- O que você ta lendo?
- Samuel Beckett
- Não conheço...
- É um dramaturgo irlandês, ele não tem cara de crocodilo?
Mostro a foto na capa do livro.
- Na verdade não...
- Tem sim, eu vou te mostrar outra foto.
Vamos até o computador e eu mostro pra ele uma foto em que a expressão carrancuda do autor é completamente crocodilical. Daniel concorda comigo. Deixo o livro, ele sai do quarto. Passo a procurar fotos de autores famosos e pensar como seria a minha foto na orelha de um livro. Não gosto da expressão Cult e nem da cara de deprimido, Beckett tem a seu favor essa cara de mau. Eu gosto especialmente da foto do Camus que tem na orelha de O Estrangeiro. Ele ta muito bonito na foto, em nenhuma outra foto ele é bonito assim. A foto é do Bresson e estou convencida de que ele era apaixonado pelo Camus para poder fotografar ele bonito assim. Mas também isso não é verdade.
Daniel é meu roomate, acho que não existe palavra melhor em português. Não temos muito em comum, ele não gosta muito de sair e ele não gosta do Rio de Janeiro. Acho bom isso da gente não ser parecido, existe a possibilidade de uma melhor convivência sem a necessidade de uma amizade. Temos essa piada pronta de que eu sou uma pessoa muito esquisita. Lendo crocodilos e fazendo comidas pra lá de integrais.

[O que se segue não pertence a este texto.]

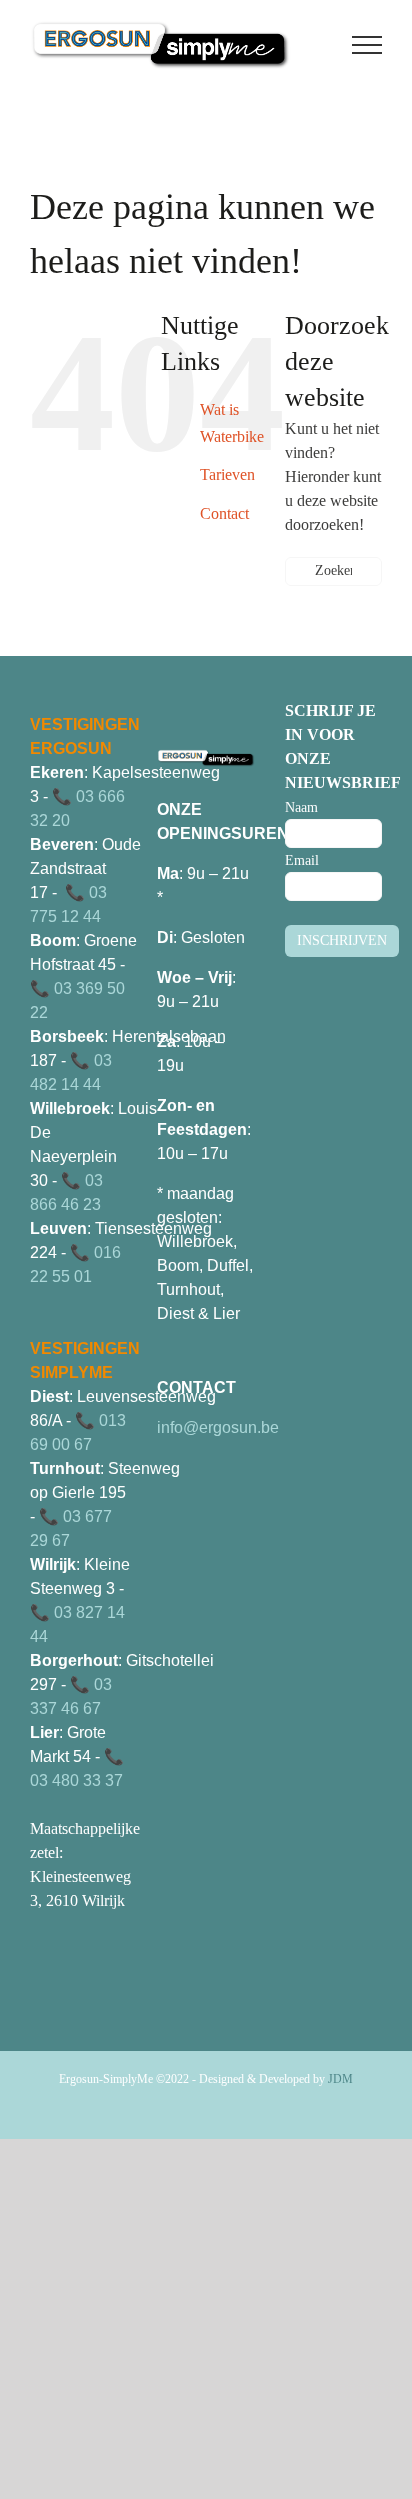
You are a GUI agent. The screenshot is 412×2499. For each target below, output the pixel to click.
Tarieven (227, 474)
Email (302, 860)
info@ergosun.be (218, 1427)
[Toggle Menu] (367, 45)
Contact (224, 513)
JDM (340, 2079)
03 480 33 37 (76, 1780)
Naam (301, 807)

Eu acordo cedo e vou para Ioga três vezes por semana, vou andando pela praia. Ai volto pra casa e escrevo um pouco. Foi o que eu sempre quis dizer que eu faço “volto pra casa e escrevo um pouco”. De tarde tem o curso, tentamos todos ser amigos por lá apesar da competição. Volto pra casa, faz 2 semanas que estou aqui e ainda me perco um pouco. Estou procurando um samba bom para freqüentar em Santa Tereza, vou para lá uma vez por semana e tento ficar sozinha tomando uma cerveja. Mas sempre parece solitário demais. Ou alguém me tira pra dançar e acho constrangedor de mais dizer que sim e constrangedor de mais dizer que não. Tento ver um filme todo dia no cinema ou em casa, um bom filme e depois escrever sobre ele.
Sempre compro mais comida do que preciso ainda não sei organizar isso e sempre acho que vou ser mais saudável do que realmente sou. Uvas, abacaxi, morango, banana, maçã, cebola, cenoura, abobrinha, alface, tomate, pepino e couve-flor.

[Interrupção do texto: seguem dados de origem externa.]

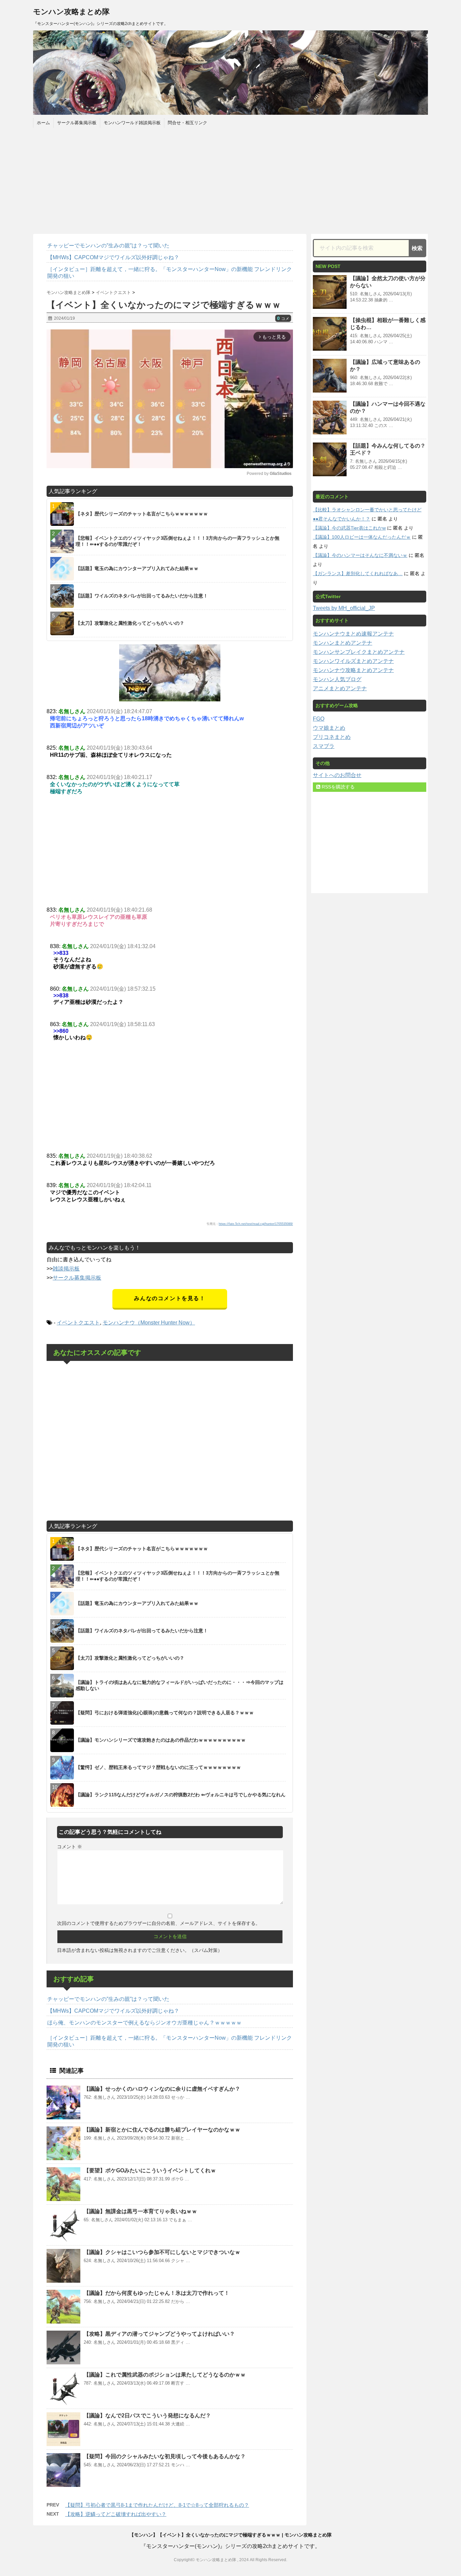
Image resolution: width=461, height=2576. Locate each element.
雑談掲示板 (66, 1268)
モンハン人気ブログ (337, 679)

Desde que surgiu a possibilidade de mudar para o Rio sempre sonho com o dia em que vou chegar para o meu professor de Yoga e dizer “eu queria que você me recomendasse uma boa escola de Yoga no Rio”. Porque eu tenho gostado muito de fazer yoga e não queria perder o gosto com a mudança. E ai veio a idéia de que no Rio eu poderia fazer yoga e andar na praia. E ai onde eu ia morar por lá? Analisei toda região e comecei a pensar com quem e como eu ia morar. É uma sorte que o apartamento de Daniel tenha duas vagas de garagem.
É claro que Daniel não existe e a possibilidade de ir para o rio parece cada vez mais remota. Eu gosto da Yoga porque de repente parece um esporte que tem um cunho espiritual. Na academia você passa uma hora na esteira ouvindo Lady Gaga e parece que sua subjetividade vai embora junto. Eu nem entendo o que a Yoga propõe espiritualmente, qualquer coisa que deve fazer bem, mal não há de ser. Faz falta qualquer espiritualidade nessas horas que a gente quer muito uma coisa que não depende mais da gente. Falta a quem pedir. Tive vontade de ligar para minha avó “reza para eu conseguir a vaga no Rio, vó”. Como se eu precisasse de um representante espiritual, já que eu não tenho muito crédito. Ou ia perguntar para o professor de Yoga “e ai tem alguma divindades dessas que eu possa pedir alguma coisa? Precisa acender um incenso? Tem alguma burocracia?”. Passei a pensar em carma, quando a gente pula toda o tramite da espiritualidade e vai direto para a superstição: o casaco que eu não devolvi e passei a usar, uma figurinha que eu peguei a mais, quando eu fiquei soltando nomes de autores no meu blog como uma entendida qualquer, tudo que eu fiz de errado nessas últimas semanas...
Acho que não existe qualquer forma de dizer, sem ser ridícula, que isso aqui é o mais perto de um pedido ao cosmos que eu posso chegar.